# Need help with new grow



## trommer (Jul 5, 2019)

Hello all! My new project is growing (2 ) Gorilla Glue autoflower plants in a 4' X 2' tent.
I allowed the feminized seeds to sit in water for 18 hours, then planted them today about 1/4" deep in their final 14L pots using FF HF soil, (I've had success before spouting seeds like this). I realize that I purchased the wrong LED light for my tent, (1200W). I have the pots in the tent with the light hung about 30" >above< the pots. Should this set up be okay for the seedlings when they begin grow? Too much light? Too far away from the pots? I know it's a total waste of energy, that's for sure.

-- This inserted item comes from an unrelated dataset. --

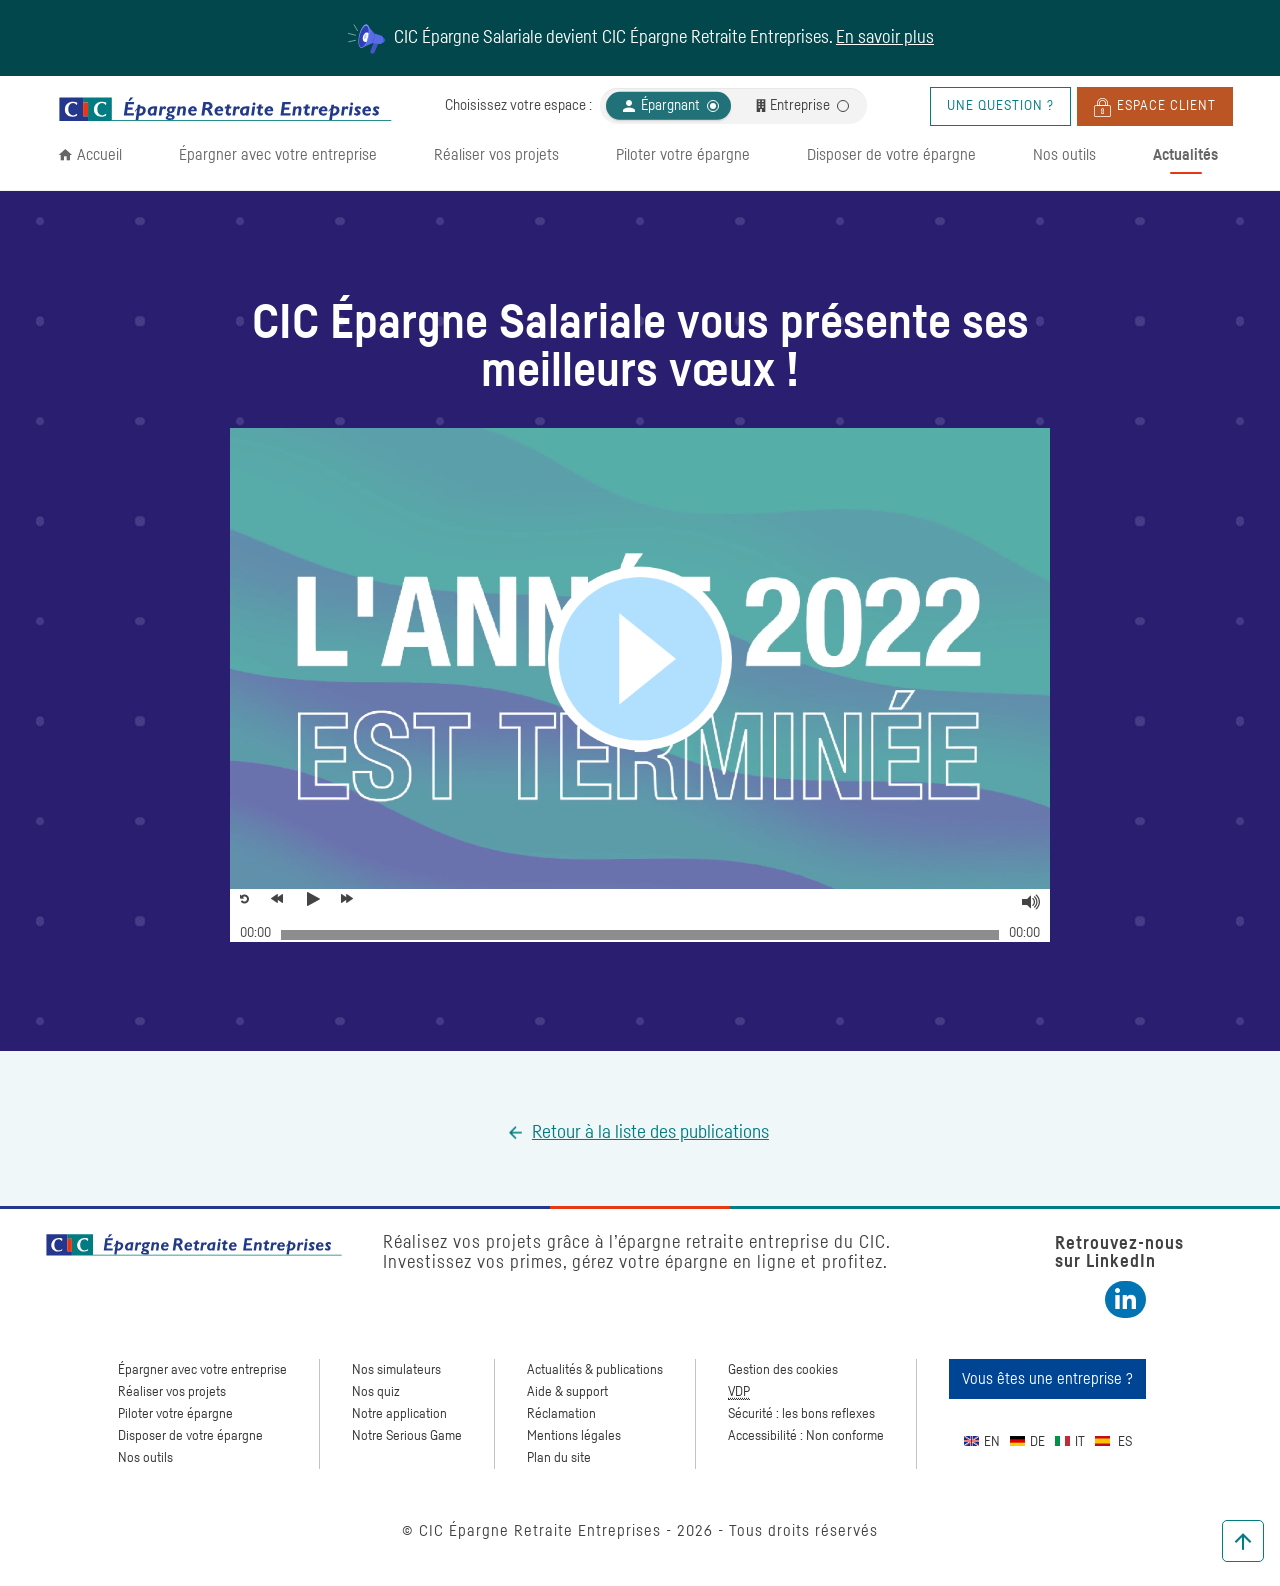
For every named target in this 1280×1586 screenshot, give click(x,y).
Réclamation (561, 1414)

EDIT  I have since removed the two pots from the tent and put them under a small fluorescent lamp. I found the tent was getting a bit warm, even with an exhaust fan running and inlet air, I will purchase the appropriate size LED for this odd sized tent. 
Still learning.


----------



## oldfogey8 (Jul 5, 2019)

I used a King 1200 LED and a 4 foot 4 bulb HO T5 fixture in a 2x4x4 foot tent my last grow. I was growing during the fall and winter so maybe that helped with the heat but my temps were ok. That is probably a bit much light for seedlings though. Good luck.


----------



## The Hemp Goddess (Jul 5, 2019)

What is the actual working wattage of the light?  I am thinking that it is probably not too much light for that tent.  However it is too much for small seedlings.  You have done right to put them under a fluorescent, but don't make it one that is too small or they will get leggy.

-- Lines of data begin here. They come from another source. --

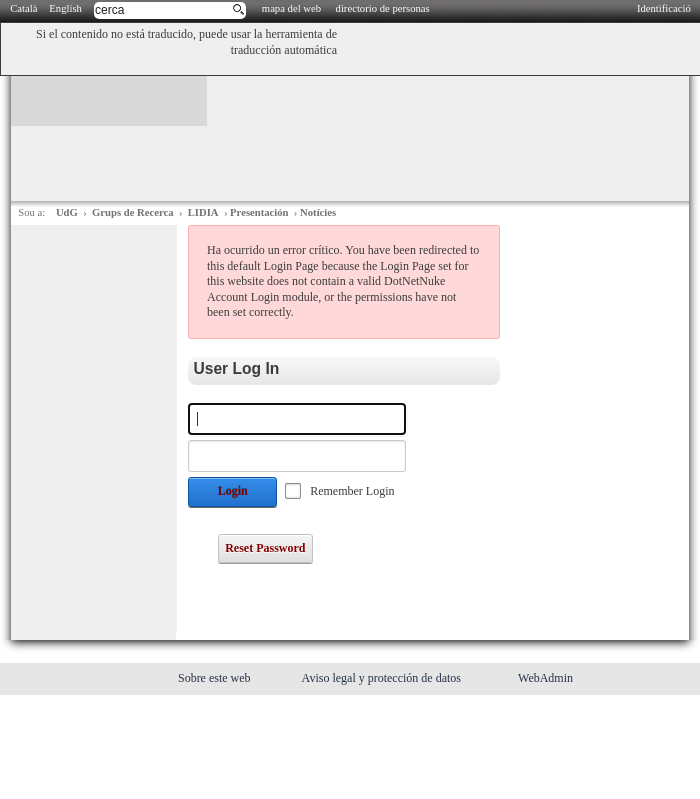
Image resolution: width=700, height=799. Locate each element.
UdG (67, 212)
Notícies (318, 212)
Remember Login (352, 491)
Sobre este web (216, 678)
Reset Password (265, 548)
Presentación (259, 212)
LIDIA (203, 212)
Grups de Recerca (132, 212)
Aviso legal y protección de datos (383, 678)
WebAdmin (545, 678)
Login (233, 491)
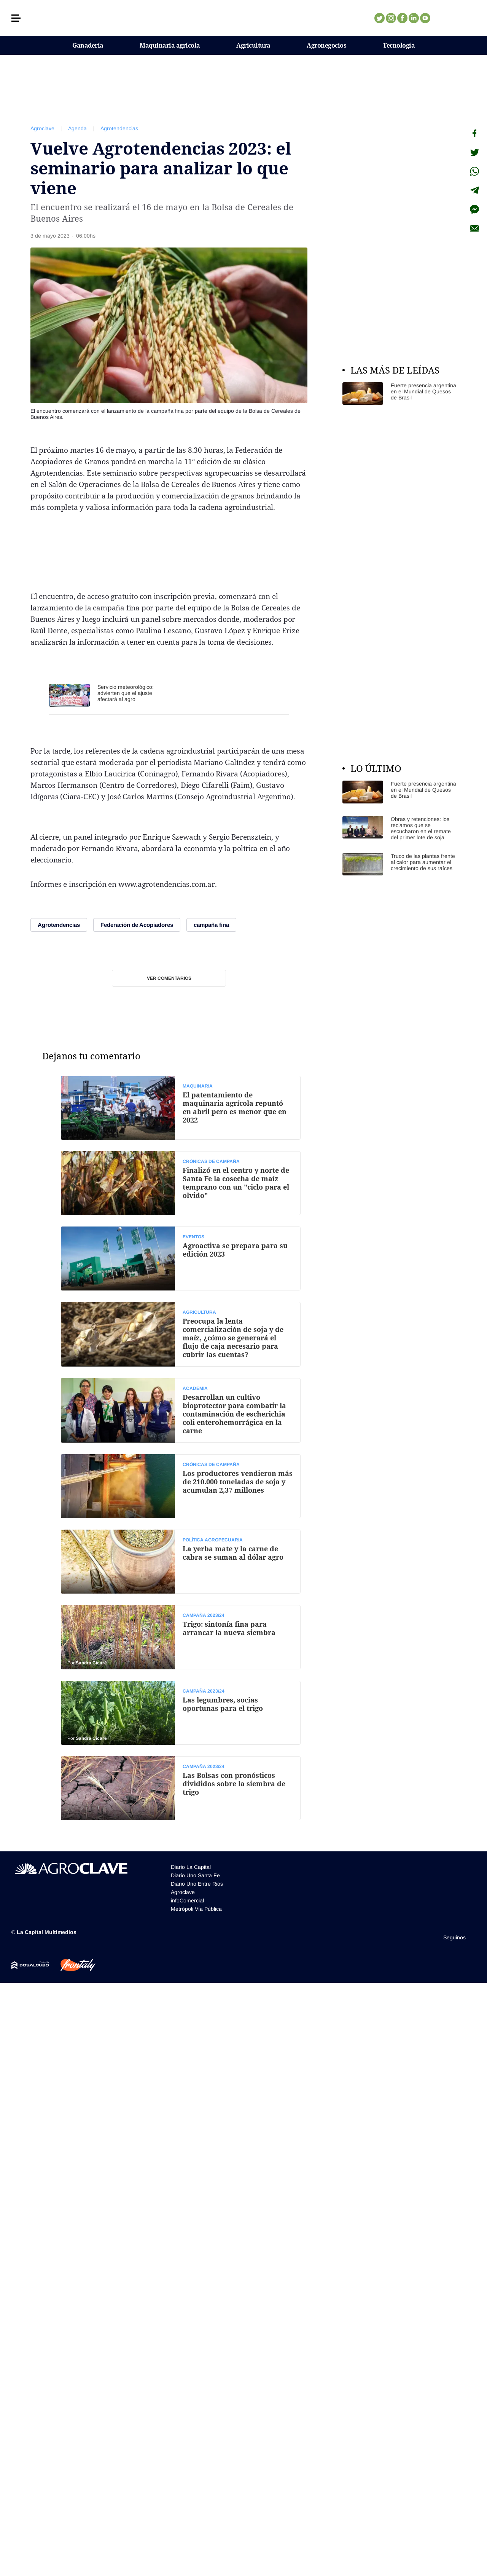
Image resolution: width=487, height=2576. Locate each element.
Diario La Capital (191, 1867)
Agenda (77, 128)
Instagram (390, 17)
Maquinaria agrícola (170, 45)
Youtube (425, 17)
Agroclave (42, 128)
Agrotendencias (119, 128)
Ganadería (87, 45)
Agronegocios (326, 45)
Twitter (379, 17)
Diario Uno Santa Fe (195, 1875)
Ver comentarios (169, 978)
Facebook (402, 17)
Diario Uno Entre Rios (197, 1884)
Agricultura (253, 45)
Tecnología (399, 45)
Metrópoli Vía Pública (196, 1909)
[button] (16, 18)
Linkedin (413, 17)
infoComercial (187, 1900)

What type and size is your exhaust fan?  It may be too small for your space if it is getting too hot.  

A 4 x 2 isn't really an odd sized tent at all--it is actually a  very common size.  I had a closet that size that I used for vegging for over a decade.


----------



## trommer (Jul 5, 2019)

oldfogey8 said:


> I used a King 1200 LED and a 4 foot 4 bulb HO T5 fixture in a 2x4x4 foot tent my last grow. I was growing during the fall and winter so maybe that helped with the heat but my temps were ok. That is probably a bit much light for seedlings though. Good luck.



Agree, and Thanks. I’m going to use the 1200 W LED later on then.


----------



## trommer (Jul 5, 2019)

The Hemp Goddess said:


> What is the actual working wattage of the light?  I am thinking that it is probably not too much light for that tent.  However it is too much for small seedlings.  You have done right to put them under a fluorescent, but don't make it one that is too small or they will get leggy.
> 
> What type and size is your exhaust fan?  It may be too small for your space if it is getting too hot.
> 
> A 4 x 2 isn't really an odd sized tent at all--it is actually a  very common size.  I had a closet that size that I used for vegging for over a decade.



Off the top of my head I believe it’s about 550W. I will feel more comfortable once these girls break ground. I’ll keep updating as time goes on.


----------



## oldfogey8 (Jul 5, 2019)

When I bought my 2x4 tent, it came with a weak inline 6” fan. It is a ‘mothers tent’ from HTG supply. The fan didn’t have enough air exchange so I bought a 4” high velocity fan. It works but if I had it to do over, I’d get a 6”. I am still using the tent 7 years later but I won’t be flowering in it this run. The size worked well for 2 plants. Might have to do some training though...


----------



## trommer (Jul 5, 2019)

oldfogey8 said:


> When I bought my 2x4 tent, it came with a weak inline 6” fan. It is a ‘mothers tent’ from HTG supply. The fan didn’t have enough air exchange so I bought a 4” high velocity fan. It works but if I had it to do over, I’d get a 6”. I am still using the tent 7 years later but I won’t be flowering in it this run. The size worked well for 2 plants. Might have to do some training though...



I’m happy I’m not crowding this tent, (only 2 plants), I learned the hard way...my other tent is a 3’ X 3’ which I had (9) NINE! plants in. They grew so fast I had to start moving plants around, which was a fiasco. They are all growing well now though.


----------



## oldfogey8 (Jul 5, 2019)

I have a 3x3 that I will be flowering in and I have 7 plants. Hoping for some males do I can thin down to 3 or 4...


----------



## trommer (Jul 5, 2019)

oldfogey8 said:


> I have a 3x3 that I will be flowering in and I have 7 plants. Hoping for some males do I can thin down to 3 or 4...



That’s exactly what I’m doing with the nine plants that I have. Waiting to sex them to thin out the bunch. I’m tired of taking care of probably at least 4-5 males.


----------



## oldfogey8 (Jul 5, 2019)

I will put some outside in the woods behind my house if I have more than 4 females. 1st world problems...


----------



## trommer (Aug 30, 2019)

Hello All!
Thanks so much for the help in the past. I now have (2) flowering Gorilla Glue autos growing with 24/0 light in a 4x2 tent with a 1200W LED. Both are in Happy Frog soil and I’ve been feeding them Happy Frog Big Bloom liquid, (not too much but I think it may have caused both plants excessive stress, see photo, (a photo which does not really show signs of what’s going on; dried, semi-shriveled, wilting leaves). Any help would be greatly appreciated. 
P.S. I’m not over/under watering.


----------